AI systems must be able to process massive volumes of data quickly. The amount of data generated raises enormous storage needs.

On the other hand, AI-based storage systems that can scale intelligently and automatically based on demand is needed to manage huge data sets.

“As we enter a new age of AI, the superior economics, and operational and environmental efficiencies of… all-flash competitive offerings will be more critical than ever,” said Charles Giancarlo, Chairman and CEO, Pure Storage, at the Pure//Accelerate 2023 conference held at Resorts World Las Vegas in June 2023.

AI applications have high storage demands

AI applications have high storage capacity demands that can easily start in the terabyte range and scale into hundreds of petabytes. AI training, in particular, consumes a great amount of digital storage for modelling data as well as memory to support the processing of that data.

As deep learning (DL) training and other computationally intensive workloads become increasingly prevalent in data centers, the need to scale out GPU-accelerated computing infrastructure becomes a significant challenge that IT administrators must address.

AI/DL is a fundamentally different workload compared with traditional enterprise applications running on CPU-based servers. It necessitates consideration of specific networking, storage, and infrastructure management approaches proven to enable improved scalability, performance, and cost-effective manageability.

Anticipating the coming demand for AI several years ago, Pure Storage had introduced FlashBlade and its AIRI (AI-Ready Infrastructure) solution, co-developed with NVIDIA. AIRI//S is a ready-to-deploy NVIDIA DGX BasePOD reference architecture for AI, developed by Pure Storage and NVIDIA and including the latest FlashBlade//S storage.

Patrick Smith, CTO, EMEA, Pure Storage, said: “The key difference AI has brought to the storage equation is based on the fact that massive amounts of data is needed for AI. Besides capacity, we need storage solutions that provide for speedy retrieval, so GPUs are not idle or wasted waiting to process the data to feed the AI applications.”

Organizations can start their AI journey at any scale and grow as needs evolve, and the current excitement over generative AI has prompted a new wave of AI initiatives is seen to further data storage leaders such as Pure Storage as the go-to storage partner for AI projects.

Pure Storage is currently supporting leading-edge AI projects such as autonomous vehicle development companies and Meta AI’s Research Super Cluster (AIRSC), which aims to be the largest AI supercomputer in the world.

Leveraging AI/ML to manage data storage

According to Eric Burgener, Director, Technical Strategy, Pure Storage, who is an ex-IDC research analyst, one of the key storage-related trends today is leveraging AI/ML to manage data storage.

Without the need for human interaction, AI-enabled storage provides continuous real-time updates from a variety of enterprise data sources, optimizes the data, and performs other intelligent automated tasks on it.

Businesses are starting to use AI to automate otherwise manual tasks like data capture, deduplication, anomaly detection and data validation. They are also training models to apply regulatory policies and ethical standards automatically, ensuring those principles are embedded from the beginning.

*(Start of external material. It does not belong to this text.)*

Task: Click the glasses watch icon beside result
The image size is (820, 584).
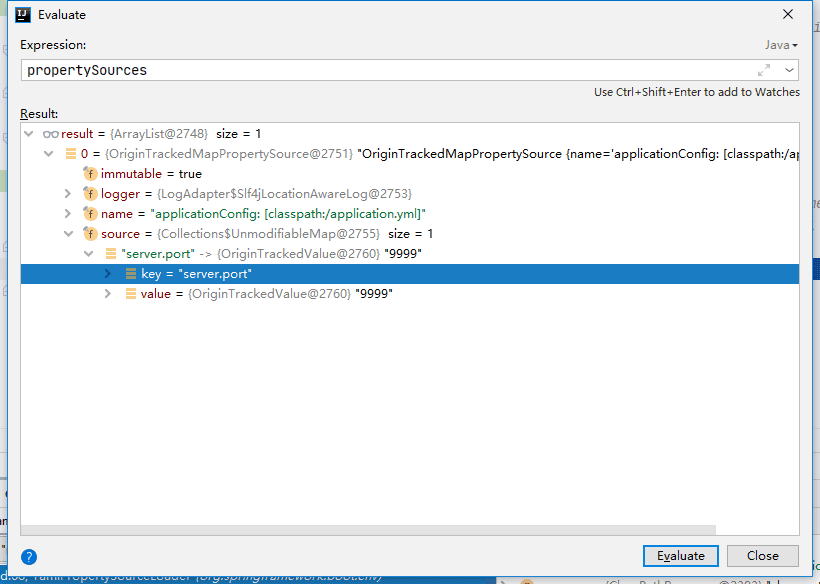Action: pos(51,134)
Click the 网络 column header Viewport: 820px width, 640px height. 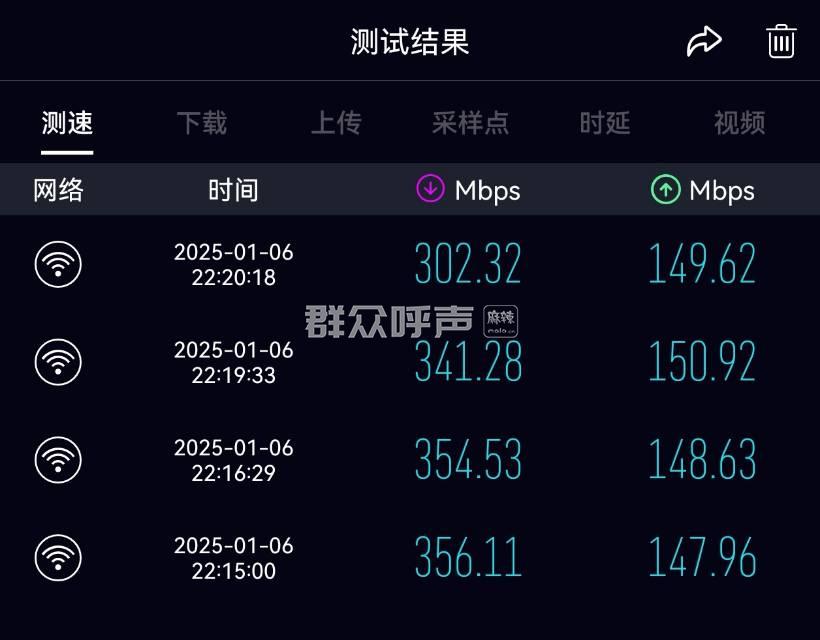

Pure Storage’s FlashBlade hardware portfolio is GPU Direct Storage (GDS)-ready, with software enhancements delivering complete GDS support to be available in the near term, further strengthening Pure Storage’s partnership with NVIDIA and enhancing DGX BasePOD certified solutions.

Meta’s story

Meta needed storage that could handle petabytes of data while delivering the performance demanded by its new supercomputer. The storage also needed to have a very low power profile so that Meta could invest more power into the GPUs which speed up AI models.

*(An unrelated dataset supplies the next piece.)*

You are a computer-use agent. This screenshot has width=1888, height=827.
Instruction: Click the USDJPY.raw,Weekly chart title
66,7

Meta’s ambitious business transformation strategy includes data storage that supports its next-generation AI research trained on petabytes of data, unifying data delivery to scale across even the most data-intensive jobs, and helping the organization learn how to deliver more content that people want to see.

“We contacted a number of storage vendors of both disk and flash to evaluate their highest performance, highest density offerings,” said Vivek Pai, AIRSC Storage Lead, Meta. “From a combination of performance and power and cost, we ended up selecting Pure Storage.”

As a result of working with Pure Storage, Meta designed and built a first-of-its-kind AI research cluster in less than two years, leveraging reliable flash performance that requires less maintenance than disk storage, and reducing overall operational costs.

Additionally, the low power consumption allows Meta to direct more power to GPUs, improving overall performance.